HBase Coprocessors – Deploy shared functionality directly on the cluster 4 Nomber 2011, 10 AM PT by Lars George.
From the announcement:
The newly added feature of Coprocessors within HBase allows the application designer to move functionality closer to where the data resides. While this sounds like Stored Procedures as known in the RDBMS realm, they have a different set of properties. The distributed nature of HBase adds to the complexity of their implementation, but the client side API allows for an easy, transparent access to their functionality across many servers. This session explains the concepts behind coprocessors and uses examples to show how they can be used to implement data side extensions to the application code.
For background material, you probably want to review:
Advanced HBase by Lars George (Courtesy of Alex Popescu’s myNoSQL site) it takes until slide 72 or so to reach coprocessors but you will learn a lot of stuff along the way.

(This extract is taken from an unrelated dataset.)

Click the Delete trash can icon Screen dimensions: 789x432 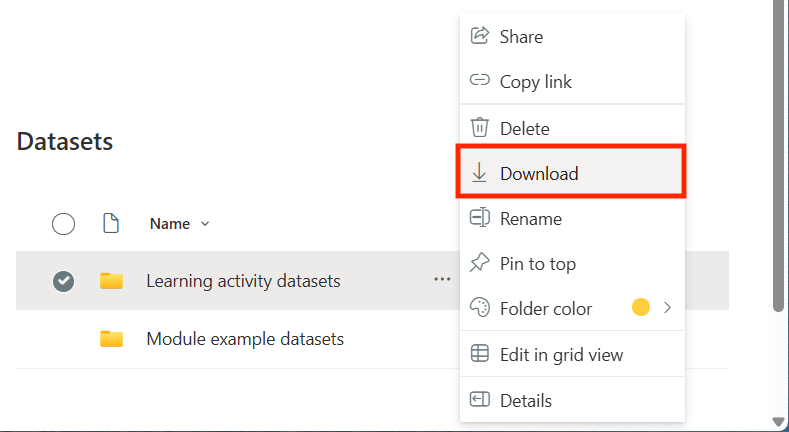tap(480, 128)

Extending Query support via Coprocessor endpoints, which summarizes the uses of coprocessors as:
Coprocessors can be used for
a) observing server side operations (like the administrative kinds such as Region splits, major-minor compactions , etc) , and
b) client side operations that are eventually triggered on to the Region servers (like CRUD operations).
Another use case is letting the end user to deploy his own code (some user defined functionality) and directly invoking it from the client interface (HTable). The later functionality is called as Coprocessor Endpoints. [I introduced some paragraphing to make this more readable.]
If you have a copy of HBase: The Definitive Guide, review pages 175-199.